WHAT IS BEING ASKED:
Copy out the rows word for word, from the line with "The image size is (1920, 1080)." to the line with "Looking at the image, I should click on (368, 772).", both included.

Dataset entries
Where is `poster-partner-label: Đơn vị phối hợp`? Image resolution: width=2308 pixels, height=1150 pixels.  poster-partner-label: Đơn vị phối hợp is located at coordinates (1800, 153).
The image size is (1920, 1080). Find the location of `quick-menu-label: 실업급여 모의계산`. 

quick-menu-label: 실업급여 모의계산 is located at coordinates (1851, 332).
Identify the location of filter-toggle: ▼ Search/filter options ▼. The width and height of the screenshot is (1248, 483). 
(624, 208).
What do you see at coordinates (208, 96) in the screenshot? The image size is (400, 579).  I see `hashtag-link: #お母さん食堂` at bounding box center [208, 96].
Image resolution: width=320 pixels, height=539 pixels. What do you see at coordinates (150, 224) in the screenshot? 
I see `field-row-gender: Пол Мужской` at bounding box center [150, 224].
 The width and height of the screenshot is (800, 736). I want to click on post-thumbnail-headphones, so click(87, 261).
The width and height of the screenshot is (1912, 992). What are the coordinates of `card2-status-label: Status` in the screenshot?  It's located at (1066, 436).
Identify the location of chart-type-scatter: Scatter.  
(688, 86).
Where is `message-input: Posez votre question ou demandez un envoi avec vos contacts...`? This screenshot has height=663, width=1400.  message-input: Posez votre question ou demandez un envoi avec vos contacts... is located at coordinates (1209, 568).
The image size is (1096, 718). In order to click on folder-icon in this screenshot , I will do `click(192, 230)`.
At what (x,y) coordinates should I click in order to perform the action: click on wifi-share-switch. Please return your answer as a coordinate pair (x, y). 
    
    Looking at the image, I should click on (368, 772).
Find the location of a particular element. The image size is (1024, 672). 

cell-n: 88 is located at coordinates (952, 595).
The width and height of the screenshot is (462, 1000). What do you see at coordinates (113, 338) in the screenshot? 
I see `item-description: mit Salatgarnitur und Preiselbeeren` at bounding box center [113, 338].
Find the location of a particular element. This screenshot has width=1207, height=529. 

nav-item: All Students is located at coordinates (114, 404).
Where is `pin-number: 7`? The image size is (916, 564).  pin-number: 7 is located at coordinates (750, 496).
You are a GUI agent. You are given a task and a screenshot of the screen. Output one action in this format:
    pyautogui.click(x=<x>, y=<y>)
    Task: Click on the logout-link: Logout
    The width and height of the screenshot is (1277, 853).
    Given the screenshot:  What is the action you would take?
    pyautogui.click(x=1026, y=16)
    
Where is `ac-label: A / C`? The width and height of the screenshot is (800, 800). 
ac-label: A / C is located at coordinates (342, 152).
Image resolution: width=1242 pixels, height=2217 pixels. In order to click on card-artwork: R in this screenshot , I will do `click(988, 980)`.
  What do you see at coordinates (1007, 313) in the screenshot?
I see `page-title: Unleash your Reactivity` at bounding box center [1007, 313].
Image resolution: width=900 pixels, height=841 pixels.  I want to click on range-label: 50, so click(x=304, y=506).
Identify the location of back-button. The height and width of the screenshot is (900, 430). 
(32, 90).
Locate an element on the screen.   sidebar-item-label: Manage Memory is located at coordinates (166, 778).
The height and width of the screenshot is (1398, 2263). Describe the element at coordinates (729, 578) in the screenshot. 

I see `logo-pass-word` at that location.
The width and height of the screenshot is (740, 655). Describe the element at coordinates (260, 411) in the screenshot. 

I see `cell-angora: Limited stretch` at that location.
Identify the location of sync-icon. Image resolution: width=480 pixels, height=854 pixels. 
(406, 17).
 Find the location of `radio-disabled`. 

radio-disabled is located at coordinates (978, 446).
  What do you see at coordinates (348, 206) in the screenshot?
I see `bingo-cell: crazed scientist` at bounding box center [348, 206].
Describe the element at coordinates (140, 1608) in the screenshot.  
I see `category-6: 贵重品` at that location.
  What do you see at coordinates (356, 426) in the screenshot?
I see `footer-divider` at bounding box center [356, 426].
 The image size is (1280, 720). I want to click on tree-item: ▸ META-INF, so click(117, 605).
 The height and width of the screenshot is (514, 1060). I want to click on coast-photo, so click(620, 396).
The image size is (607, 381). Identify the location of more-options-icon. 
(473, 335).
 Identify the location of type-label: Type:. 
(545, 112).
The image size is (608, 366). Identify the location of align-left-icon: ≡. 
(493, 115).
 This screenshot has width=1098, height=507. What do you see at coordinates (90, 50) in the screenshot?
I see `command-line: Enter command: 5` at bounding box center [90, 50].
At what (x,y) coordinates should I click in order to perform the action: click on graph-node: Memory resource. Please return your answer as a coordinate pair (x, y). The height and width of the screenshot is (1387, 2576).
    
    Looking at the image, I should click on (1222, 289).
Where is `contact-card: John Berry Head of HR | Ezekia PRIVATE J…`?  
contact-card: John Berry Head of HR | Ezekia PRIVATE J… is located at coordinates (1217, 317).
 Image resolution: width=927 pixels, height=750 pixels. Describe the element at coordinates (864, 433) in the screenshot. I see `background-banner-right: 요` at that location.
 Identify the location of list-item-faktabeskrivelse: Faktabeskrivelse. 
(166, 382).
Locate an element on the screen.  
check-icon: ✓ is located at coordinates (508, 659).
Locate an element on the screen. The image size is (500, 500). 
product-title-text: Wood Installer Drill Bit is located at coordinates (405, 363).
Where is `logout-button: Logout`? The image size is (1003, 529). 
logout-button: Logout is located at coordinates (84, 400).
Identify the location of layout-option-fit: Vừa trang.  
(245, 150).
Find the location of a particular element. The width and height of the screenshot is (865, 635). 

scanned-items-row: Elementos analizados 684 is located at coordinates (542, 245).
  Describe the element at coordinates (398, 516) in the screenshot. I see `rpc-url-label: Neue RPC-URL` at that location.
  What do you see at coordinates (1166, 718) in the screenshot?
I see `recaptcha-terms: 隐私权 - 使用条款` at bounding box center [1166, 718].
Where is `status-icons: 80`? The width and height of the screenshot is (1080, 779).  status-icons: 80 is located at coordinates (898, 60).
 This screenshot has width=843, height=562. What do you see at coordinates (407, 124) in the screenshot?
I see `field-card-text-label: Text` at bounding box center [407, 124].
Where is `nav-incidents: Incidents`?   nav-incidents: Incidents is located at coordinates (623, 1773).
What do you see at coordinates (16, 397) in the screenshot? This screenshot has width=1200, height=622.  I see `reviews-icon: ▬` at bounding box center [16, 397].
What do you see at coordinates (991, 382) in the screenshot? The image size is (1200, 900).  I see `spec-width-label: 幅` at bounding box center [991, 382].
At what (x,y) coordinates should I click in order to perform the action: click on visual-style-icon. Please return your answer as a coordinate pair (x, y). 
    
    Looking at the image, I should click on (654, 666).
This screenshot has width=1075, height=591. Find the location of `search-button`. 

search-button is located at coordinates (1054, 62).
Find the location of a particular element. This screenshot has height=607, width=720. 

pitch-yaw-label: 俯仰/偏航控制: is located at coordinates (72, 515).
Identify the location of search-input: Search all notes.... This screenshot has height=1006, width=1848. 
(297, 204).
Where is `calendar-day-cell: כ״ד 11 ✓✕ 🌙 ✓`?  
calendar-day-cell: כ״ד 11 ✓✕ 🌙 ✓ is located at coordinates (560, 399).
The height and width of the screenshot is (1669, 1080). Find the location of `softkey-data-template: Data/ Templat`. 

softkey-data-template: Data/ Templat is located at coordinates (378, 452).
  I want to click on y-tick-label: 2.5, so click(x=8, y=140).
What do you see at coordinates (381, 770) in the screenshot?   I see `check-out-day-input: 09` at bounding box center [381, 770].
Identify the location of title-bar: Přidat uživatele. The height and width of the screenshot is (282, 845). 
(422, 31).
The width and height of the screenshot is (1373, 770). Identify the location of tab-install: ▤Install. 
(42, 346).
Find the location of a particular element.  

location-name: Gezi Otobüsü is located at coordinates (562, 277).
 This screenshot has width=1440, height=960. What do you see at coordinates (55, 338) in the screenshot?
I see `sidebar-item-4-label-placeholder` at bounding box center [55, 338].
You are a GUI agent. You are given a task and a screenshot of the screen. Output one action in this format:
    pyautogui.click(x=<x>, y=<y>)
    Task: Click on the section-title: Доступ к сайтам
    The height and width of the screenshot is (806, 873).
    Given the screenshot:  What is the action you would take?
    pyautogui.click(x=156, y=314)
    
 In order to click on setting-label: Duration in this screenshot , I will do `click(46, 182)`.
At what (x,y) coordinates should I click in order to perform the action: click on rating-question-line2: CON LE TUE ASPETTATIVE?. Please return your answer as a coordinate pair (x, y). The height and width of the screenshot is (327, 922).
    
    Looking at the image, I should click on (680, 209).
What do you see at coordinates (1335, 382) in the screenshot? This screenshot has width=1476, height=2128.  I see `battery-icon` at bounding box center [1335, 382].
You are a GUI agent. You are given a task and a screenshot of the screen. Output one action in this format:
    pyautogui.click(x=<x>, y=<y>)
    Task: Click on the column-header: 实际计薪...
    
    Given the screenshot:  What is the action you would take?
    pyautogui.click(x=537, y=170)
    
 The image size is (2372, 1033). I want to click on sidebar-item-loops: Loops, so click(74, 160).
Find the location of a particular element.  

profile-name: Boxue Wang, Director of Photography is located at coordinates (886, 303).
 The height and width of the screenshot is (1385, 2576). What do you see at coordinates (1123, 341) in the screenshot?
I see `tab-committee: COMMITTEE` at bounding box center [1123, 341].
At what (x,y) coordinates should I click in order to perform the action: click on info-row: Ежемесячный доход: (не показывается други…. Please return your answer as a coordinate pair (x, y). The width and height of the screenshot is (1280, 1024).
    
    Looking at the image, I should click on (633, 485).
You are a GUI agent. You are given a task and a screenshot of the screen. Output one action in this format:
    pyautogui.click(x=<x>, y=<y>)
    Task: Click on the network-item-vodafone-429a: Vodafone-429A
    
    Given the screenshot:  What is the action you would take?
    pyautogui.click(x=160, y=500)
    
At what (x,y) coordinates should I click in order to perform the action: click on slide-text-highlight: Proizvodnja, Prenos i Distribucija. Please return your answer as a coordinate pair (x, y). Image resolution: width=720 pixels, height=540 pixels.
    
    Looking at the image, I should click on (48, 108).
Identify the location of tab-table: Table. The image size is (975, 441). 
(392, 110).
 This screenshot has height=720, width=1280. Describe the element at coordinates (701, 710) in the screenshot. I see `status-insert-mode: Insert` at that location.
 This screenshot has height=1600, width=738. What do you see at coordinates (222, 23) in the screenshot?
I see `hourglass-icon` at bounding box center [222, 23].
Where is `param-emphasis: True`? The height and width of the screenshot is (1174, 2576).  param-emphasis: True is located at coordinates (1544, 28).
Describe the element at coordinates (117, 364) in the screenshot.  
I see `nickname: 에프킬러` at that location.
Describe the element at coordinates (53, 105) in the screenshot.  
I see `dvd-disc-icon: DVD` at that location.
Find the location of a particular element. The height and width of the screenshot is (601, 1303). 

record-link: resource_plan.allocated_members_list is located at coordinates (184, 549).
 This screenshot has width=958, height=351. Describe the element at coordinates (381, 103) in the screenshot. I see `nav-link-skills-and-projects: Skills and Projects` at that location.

RESPONSE TO THIS TASK:
The image size is (1920, 1080). Find the location of `quick-menu-label: 실업급여 모의계산`. 

quick-menu-label: 실업급여 모의계산 is located at coordinates (1851, 332).
Identify the location of filter-toggle: ▼ Search/filter options ▼. The width and height of the screenshot is (1248, 483). 
(624, 208).
What do you see at coordinates (208, 96) in the screenshot? The image size is (400, 579).  I see `hashtag-link: #お母さん食堂` at bounding box center [208, 96].
Image resolution: width=320 pixels, height=539 pixels. What do you see at coordinates (150, 224) in the screenshot? 
I see `field-row-gender: Пол Мужской` at bounding box center [150, 224].
 The width and height of the screenshot is (800, 736). I want to click on post-thumbnail-headphones, so click(87, 261).
The width and height of the screenshot is (1912, 992). What are the coordinates of `card2-status-label: Status` in the screenshot?  It's located at (1066, 436).
Identify the location of chart-type-scatter: Scatter.  
(688, 86).
Where is `message-input: Posez votre question ou demandez un envoi avec vos contacts...`? This screenshot has height=663, width=1400.  message-input: Posez votre question ou demandez un envoi avec vos contacts... is located at coordinates (1209, 568).
The image size is (1096, 718). In order to click on folder-icon in this screenshot , I will do `click(192, 230)`.
At what (x,y) coordinates should I click in order to perform the action: click on wifi-share-switch. Please return your answer as a coordinate pair (x, y). 
    
    Looking at the image, I should click on (368, 772).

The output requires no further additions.